=== Texte extrait ===

La limitation à certaines zones de l’action en démolition d’un ouvrage édifié conformément à un permis de construire prévue par l’article L. 480-13 du code de l’urbanisme est conforme à la Constitution

Catégorie

Urbanisme et aménagement

Date

November 2017

Temps de lecture

8 minutes

CC décision n° 2017-672 QPC du 10 novembre 2017 (Association Entre Seine et Brotonne et autre)

Saisi par la Cour de cassation d’une question prioritaire de constitutionnalité relative à la conformité aux droits et libertés que garantit la Constitution du 1° de l’article L. 480-13 du code de l’urbanisme dans sa rédaction issue de la loi n° 2015-990 du 6 août 2015 pour la croissance, l’activité et l’égalité des chances économiques, dite loi « Macron », le Conseil constitutionnel valide les restrictions apportées par cette loi à la faculté dont disposent les juridictions judiciaires d’ordonner la démolition d’une construction édifiée en méconnaissance des règles d’urbanisme sur le fondement d’un permis de construire annulé par le juge administratif.

Dans l’affaire ayant donné lieu à la saisine du juge constitutionnel, deux associations avaient obtenu du juge administratif l’annulation de deux permis de construire octroyés en 2010 et 2011 pour la construction d’une maison d’habitation.

===

Recopiez sans rien modifier le passage du texte sur la décision du Conseil constitutionnel qui s'ouvre sur les mots « CC décision n° » et se clôt sur « le juge administratif. ». Les données qui suivent ne servent pas ici.

=== Données fournies ===

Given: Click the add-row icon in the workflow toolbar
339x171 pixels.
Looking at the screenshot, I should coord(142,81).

===
=== Données fournies ===

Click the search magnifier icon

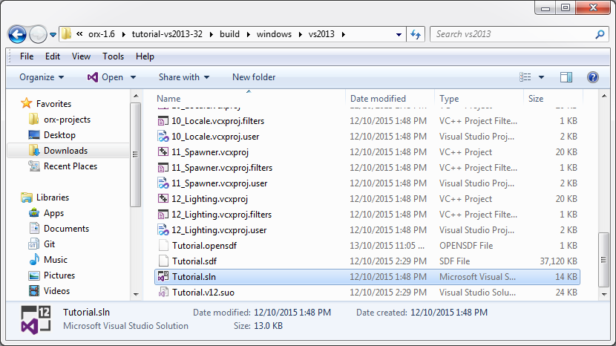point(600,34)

===

> Résultat ci-dessous:
CC décision n° 2017-672 QPC du 10 novembre 2017 (Association Entre Seine et Brotonne et autre)

Saisi par la Cour de cassation d’une question prioritaire de constitutionnalité relative à la conformité aux droits et libertés que garantit la Constitution du 1° de l’article L. 480-13 du code de l’urbanisme dans sa rédaction issue de la loi n° 2015-990 du 6 août 2015 pour la croissance, l’activité et l’égalité des chances économiques, dite loi « Macron », le Conseil constitutionnel valide les restrictions apportées par cette loi à la faculté dont disposent les juridictions judiciaires d’ordonner la démolition d’une construction édifiée en méconnaissance des règles d’urbanisme sur le fondement d’un permis de construire annulé par le juge administratif.